PDIC surmises that having established the invalidity of the subject REMs, the subsequent foreclosure of the mortgaged properties must be declared null and void for having no basis in fact and in law. Consequently, the resulting consolidation effected by EPCIB of its title over the mortgaged properties and the implementation of the writ of possession have no basis.[66]

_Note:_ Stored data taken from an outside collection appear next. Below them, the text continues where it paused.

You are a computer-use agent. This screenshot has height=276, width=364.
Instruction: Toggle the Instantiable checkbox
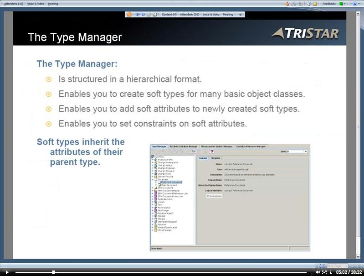pyautogui.click(x=208, y=196)
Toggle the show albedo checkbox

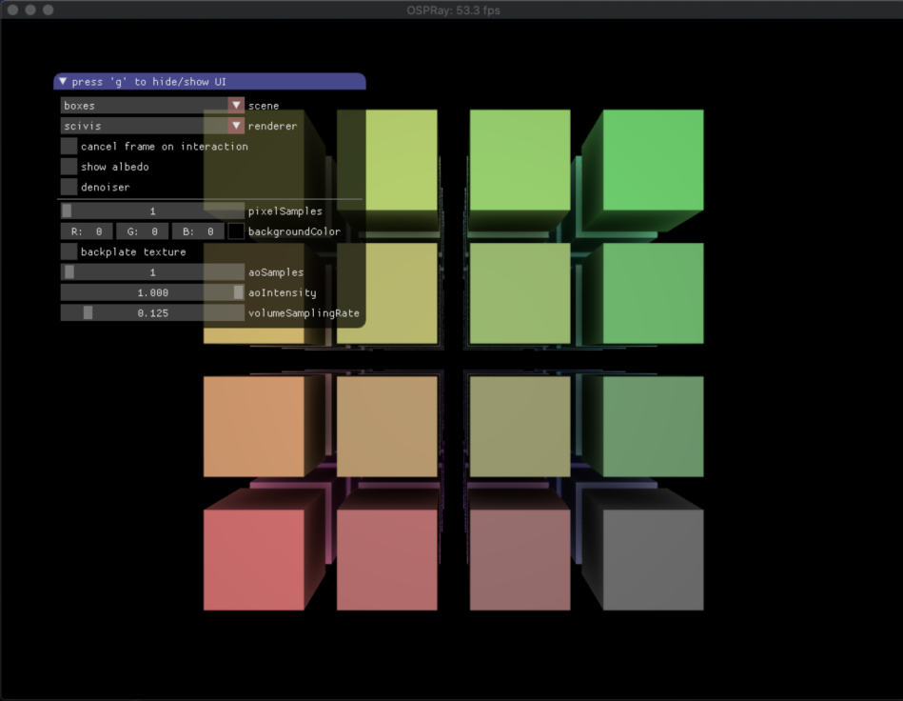[69, 167]
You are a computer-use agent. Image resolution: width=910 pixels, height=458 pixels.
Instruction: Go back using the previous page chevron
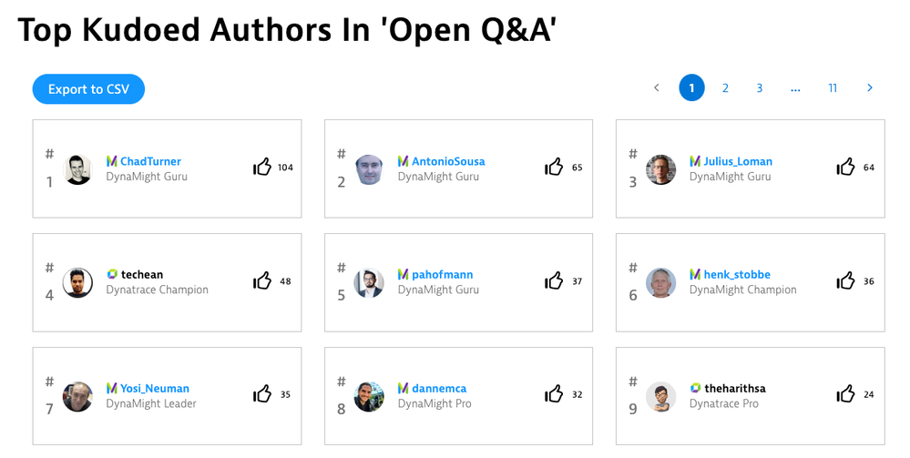[657, 88]
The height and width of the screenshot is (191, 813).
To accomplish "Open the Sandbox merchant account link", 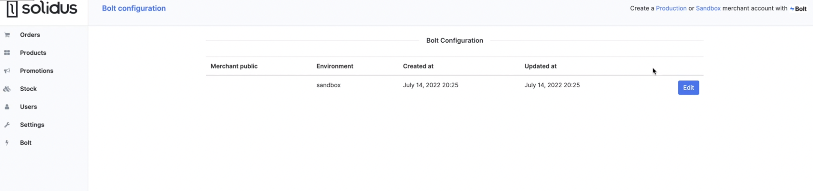I will (708, 8).
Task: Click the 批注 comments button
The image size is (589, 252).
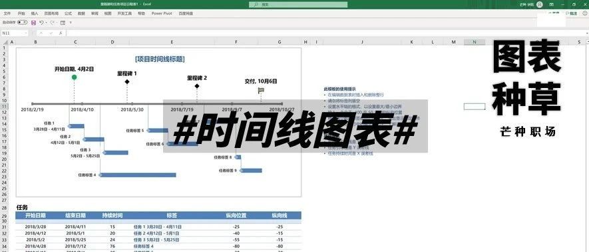Action: 571,13
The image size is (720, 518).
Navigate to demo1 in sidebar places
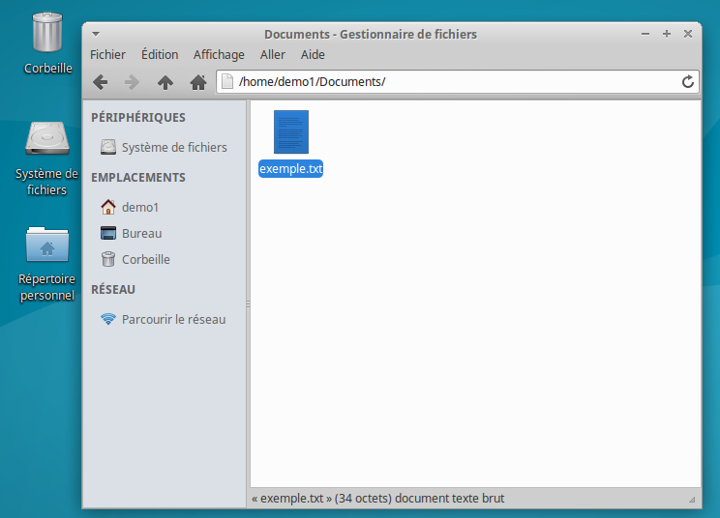pyautogui.click(x=139, y=208)
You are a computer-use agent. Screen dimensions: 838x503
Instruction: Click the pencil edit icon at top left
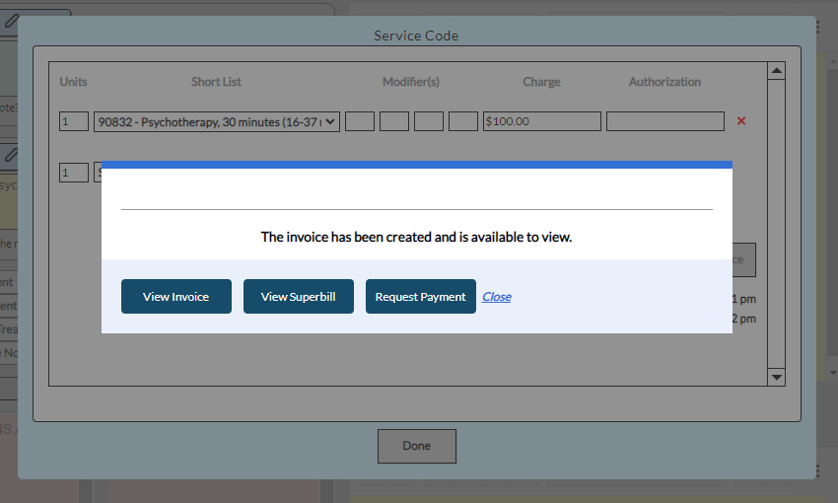[12, 20]
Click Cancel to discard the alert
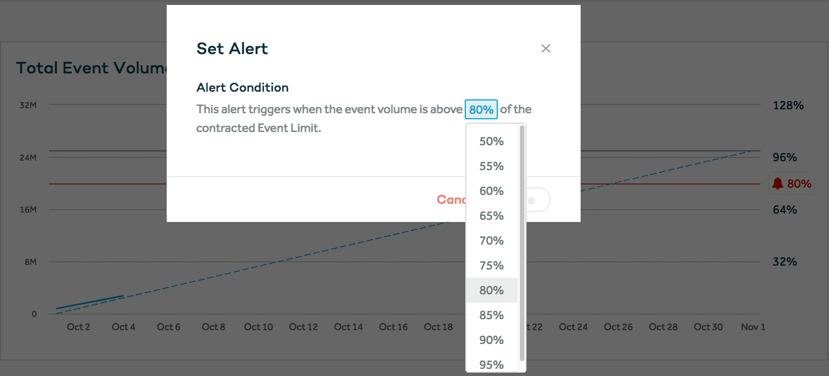 coord(453,199)
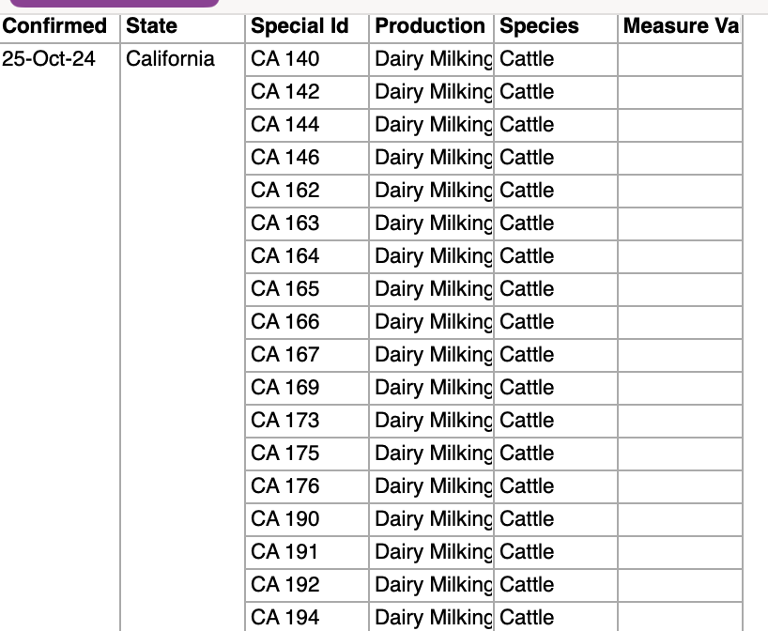Click the Special Id column header
The width and height of the screenshot is (768, 631).
(x=307, y=26)
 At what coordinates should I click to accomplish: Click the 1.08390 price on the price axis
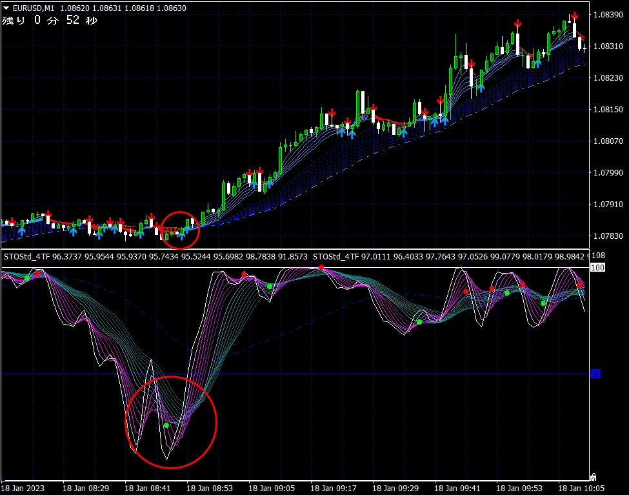[609, 14]

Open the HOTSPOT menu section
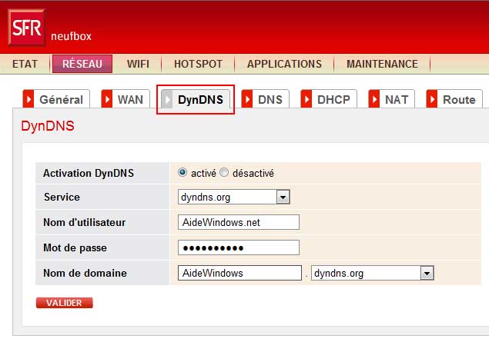(198, 65)
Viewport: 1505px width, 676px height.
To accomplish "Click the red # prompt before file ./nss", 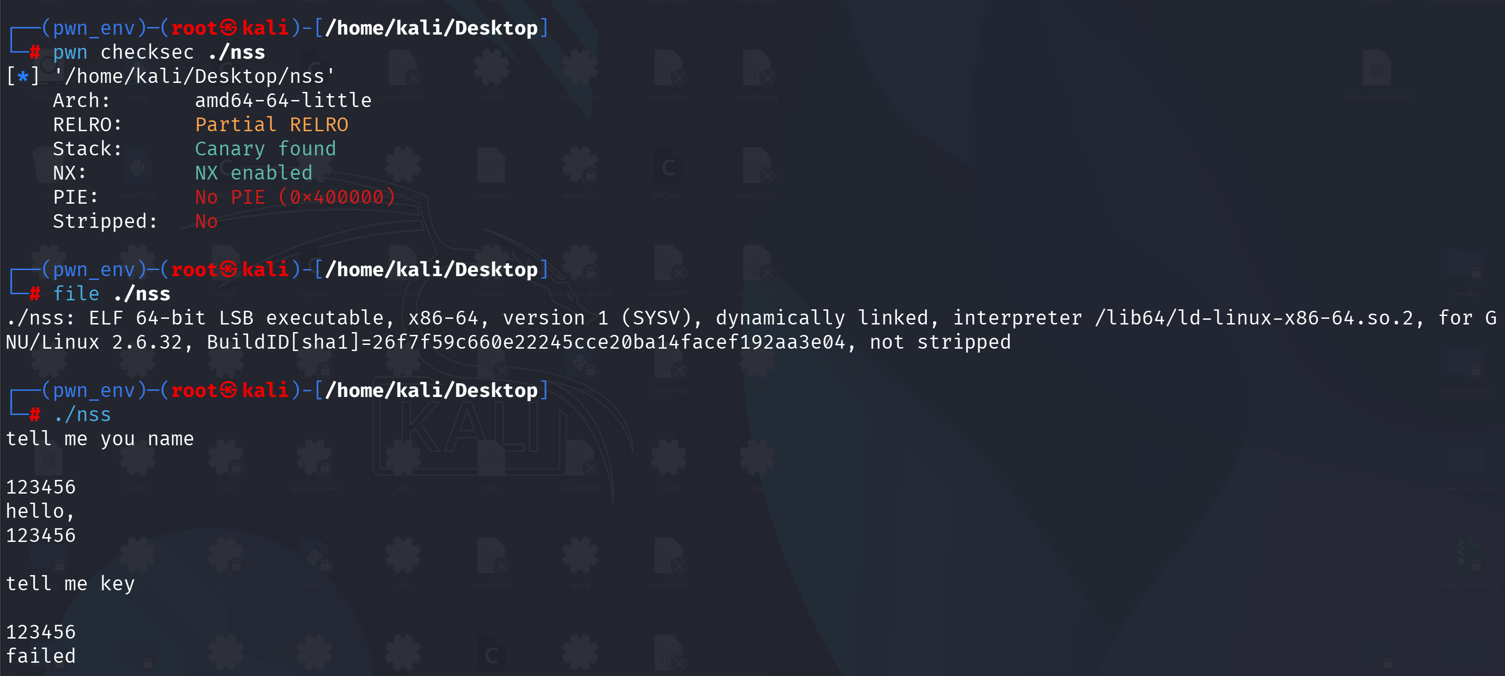I will [35, 294].
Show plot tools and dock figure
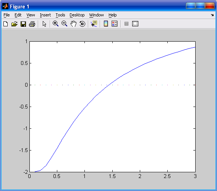Screen dimensions: 217x191 135,24
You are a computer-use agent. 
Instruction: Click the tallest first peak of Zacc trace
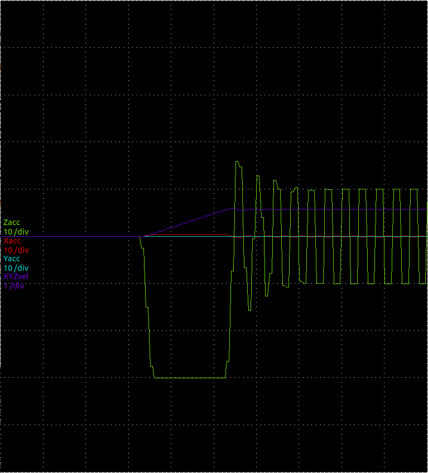click(x=237, y=162)
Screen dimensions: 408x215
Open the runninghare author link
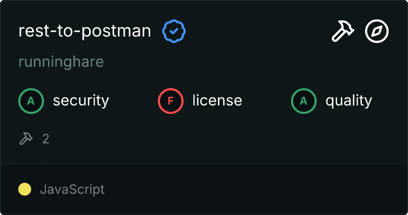61,62
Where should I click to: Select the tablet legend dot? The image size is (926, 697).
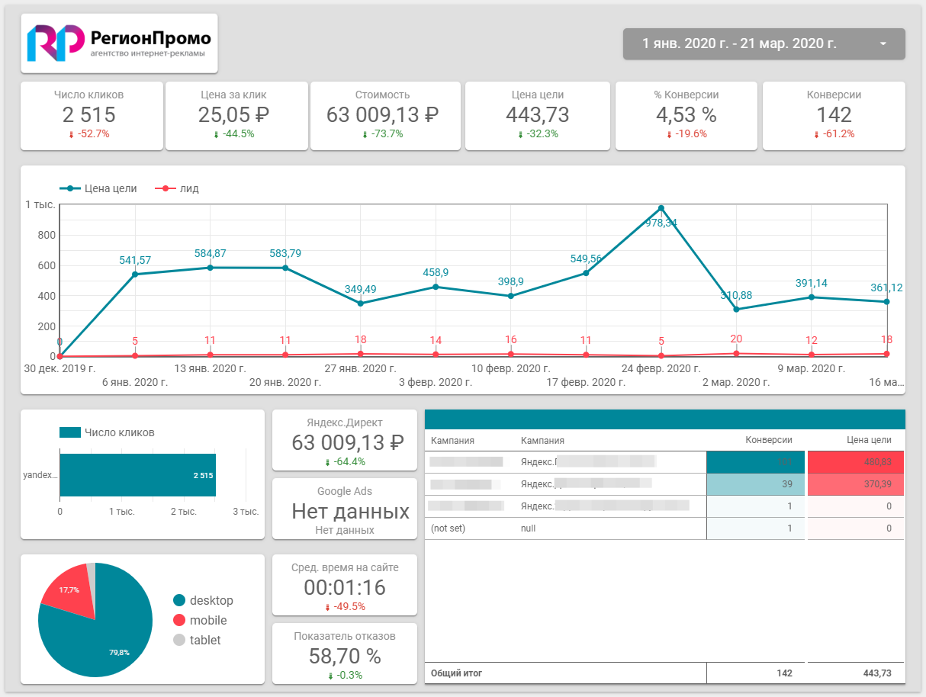click(179, 641)
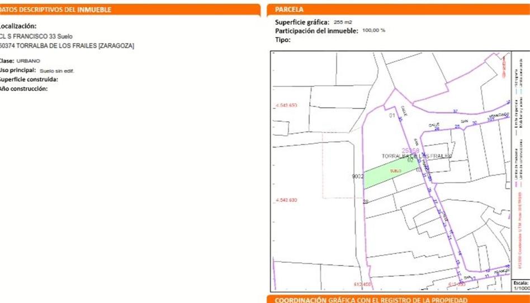This screenshot has height=303, width=530.
Task: Select the PARCELA section header
Action: (x=290, y=10)
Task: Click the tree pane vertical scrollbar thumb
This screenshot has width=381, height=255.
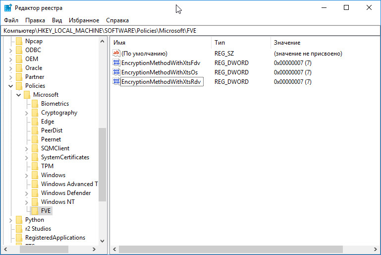Action: [x=103, y=164]
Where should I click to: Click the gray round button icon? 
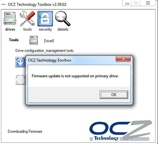21,80
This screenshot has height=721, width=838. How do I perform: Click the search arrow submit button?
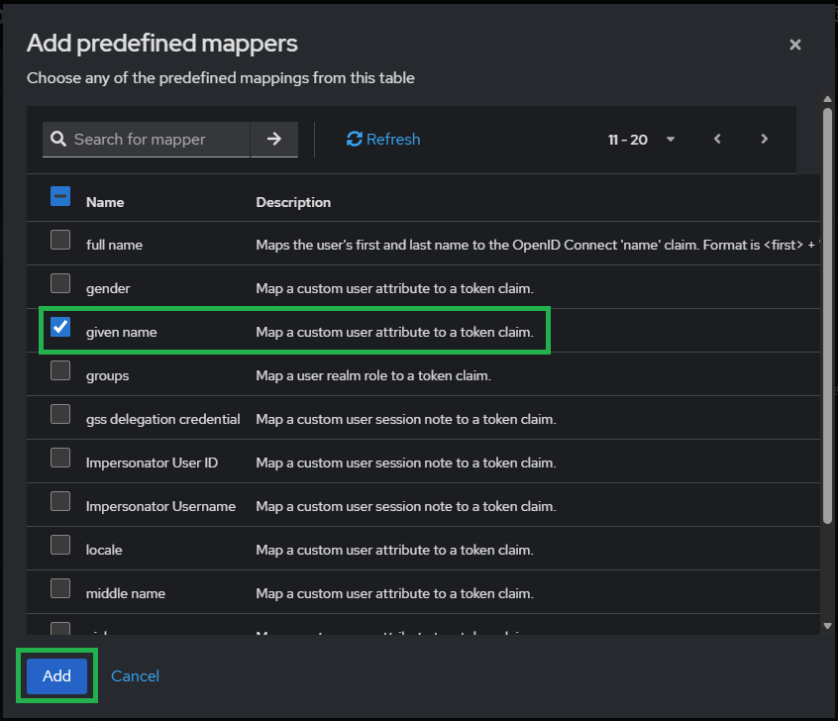(x=274, y=140)
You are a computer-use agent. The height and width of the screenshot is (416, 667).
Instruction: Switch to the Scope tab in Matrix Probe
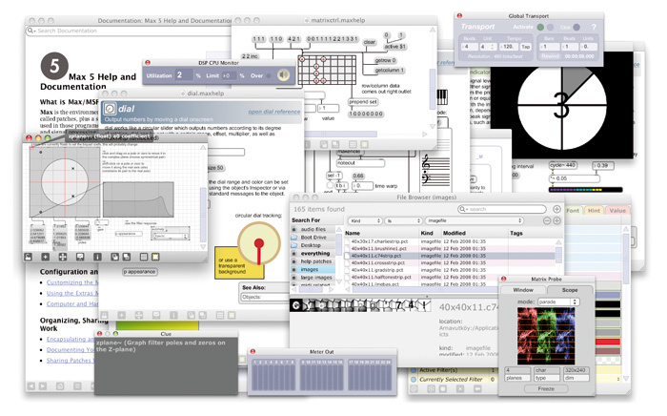pyautogui.click(x=570, y=289)
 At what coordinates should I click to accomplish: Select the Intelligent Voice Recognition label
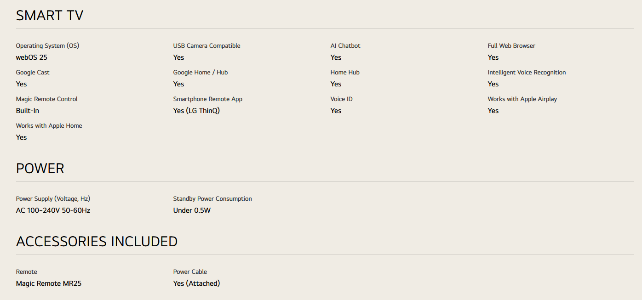tap(527, 73)
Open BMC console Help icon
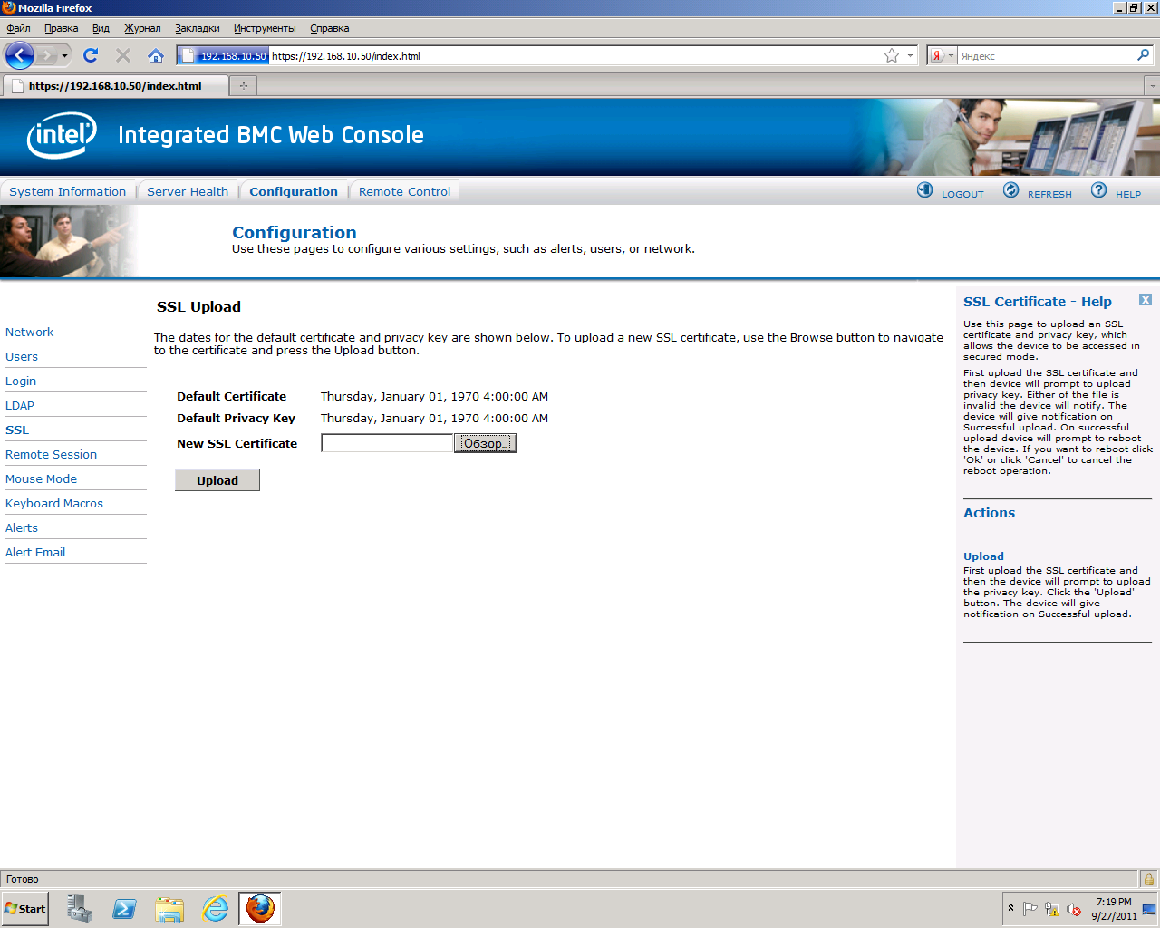1160x928 pixels. [1098, 190]
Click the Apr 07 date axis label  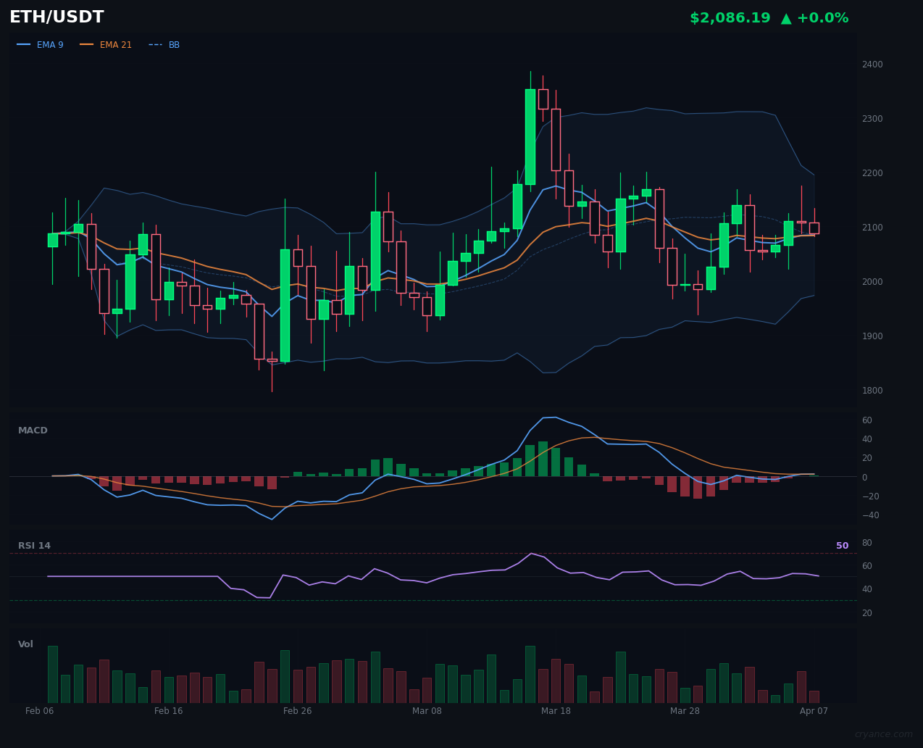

Arguments of respondent EPCIB

EPCIB avers that the CA's denial of PDIC's application for an injunctive writ was only proper since PDIC has no clear and unmistakable legal right to prevent it from consolidating title over the subject properties. It pointed out that in the decision assailed before the CA, the RTC Manila already sustained the validity of the subject REMs.[67] According to EPCIB, its right to foreclose the mortgaged properties necessarily arose when PDIC failed to settle its loan obligations secured by the subject REMs. EPCIB added that PDIC did not exercise its right to redeem the subject properties, hence, it has no right to enjoin the bank from consolidating title over the subject properties in its name.[68] EPCIB further contends that PDIC failed to show that it would suffer grave and irreparable damage if EPCIB is not restrained from consolidating title in its name - echoing the CA's pronouncement that PDIC's claim of unnecessary inconvenience, expense, and loss of reputation and credibility in the industry is merely speculative.[69] EPCIB asseverates that on the contrary, it is the bank that stood to suffer grave and irreparable damage or injury if the injunctive relief is granted in favor of PDIC as it would be continuously deprived of its ownership rights to enjoy and dispose of the subject properties.[70]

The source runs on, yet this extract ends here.